Might it be wise to follow a metabolite profile over time, to see it it changes?

Hi Elisa, have u isolated cardiac stem cells in diabetic mice or human? Have u find different behavior between normal or diabetic stem cells? Have u induced diabetes in mice with streptozotocin? All these questions for the reason why I think it's very different talk about stem cells from mice, where u can only pharmacologically induce a diabetes, or diabetic human condition. However, in my experience if u perform your experiment immediately after extraction u haven't problem but if u what to give there some splits u have to improve the medium with glucose to mimic hyperglicemic conditions.

Good idea Kathleen. Following metabolite profile in normal and hyperglycaemic media should be interesting whatever the result.

Thank you for your answers and suggestions. I isolated human cardiac stem cells from diabetic subjects and cultured them for several passages in basal gucose medium. Now I'd like to know if these cells retain a metabolic memory of diabetic status or not. At the moment I use an in-vitro model of hyperglycemia for my experiments (on cells isolated from healthy patients) but it should be interesting studying stem cells isolated directly from diabetic subjects, for example also from mice (Streptozotocin model).

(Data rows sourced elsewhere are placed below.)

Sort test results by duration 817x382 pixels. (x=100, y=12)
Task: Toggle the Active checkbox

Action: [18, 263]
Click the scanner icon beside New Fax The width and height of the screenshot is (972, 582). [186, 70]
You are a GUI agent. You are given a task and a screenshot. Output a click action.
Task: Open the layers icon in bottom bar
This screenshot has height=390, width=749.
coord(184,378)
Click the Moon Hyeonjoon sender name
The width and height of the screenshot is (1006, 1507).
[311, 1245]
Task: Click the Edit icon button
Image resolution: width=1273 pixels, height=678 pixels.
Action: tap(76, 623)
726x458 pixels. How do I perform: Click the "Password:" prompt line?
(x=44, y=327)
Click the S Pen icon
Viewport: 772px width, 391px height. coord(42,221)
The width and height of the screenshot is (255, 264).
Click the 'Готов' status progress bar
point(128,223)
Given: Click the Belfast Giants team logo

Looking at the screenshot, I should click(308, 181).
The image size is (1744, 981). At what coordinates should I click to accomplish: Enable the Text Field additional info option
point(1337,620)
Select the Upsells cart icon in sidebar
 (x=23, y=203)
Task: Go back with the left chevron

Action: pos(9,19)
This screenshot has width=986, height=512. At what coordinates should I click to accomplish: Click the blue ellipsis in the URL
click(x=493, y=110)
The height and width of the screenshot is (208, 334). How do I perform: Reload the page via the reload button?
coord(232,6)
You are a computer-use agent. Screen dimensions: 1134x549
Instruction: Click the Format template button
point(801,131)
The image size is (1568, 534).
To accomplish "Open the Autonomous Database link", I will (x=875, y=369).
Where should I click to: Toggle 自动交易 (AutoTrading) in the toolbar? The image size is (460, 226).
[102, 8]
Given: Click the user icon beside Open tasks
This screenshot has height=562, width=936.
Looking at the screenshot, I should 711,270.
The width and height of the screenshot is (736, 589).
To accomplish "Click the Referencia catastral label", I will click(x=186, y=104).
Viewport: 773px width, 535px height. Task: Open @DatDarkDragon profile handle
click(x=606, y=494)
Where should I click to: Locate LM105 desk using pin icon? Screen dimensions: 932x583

I remain pleasantly struck for the reason why that you can easily extract cardiac stem cells and that even after different passages these cells maintain both the stemness that the same characteristics of freshly extracted cells. Some years ago, when I'll try to work with these type of cells it was very difficult also define it!!! However when I worked with BM diabetic stem cells, the behaviour of stem cells extracted by diabetic or cultured in a medium mimic diabetic status was not quite the same.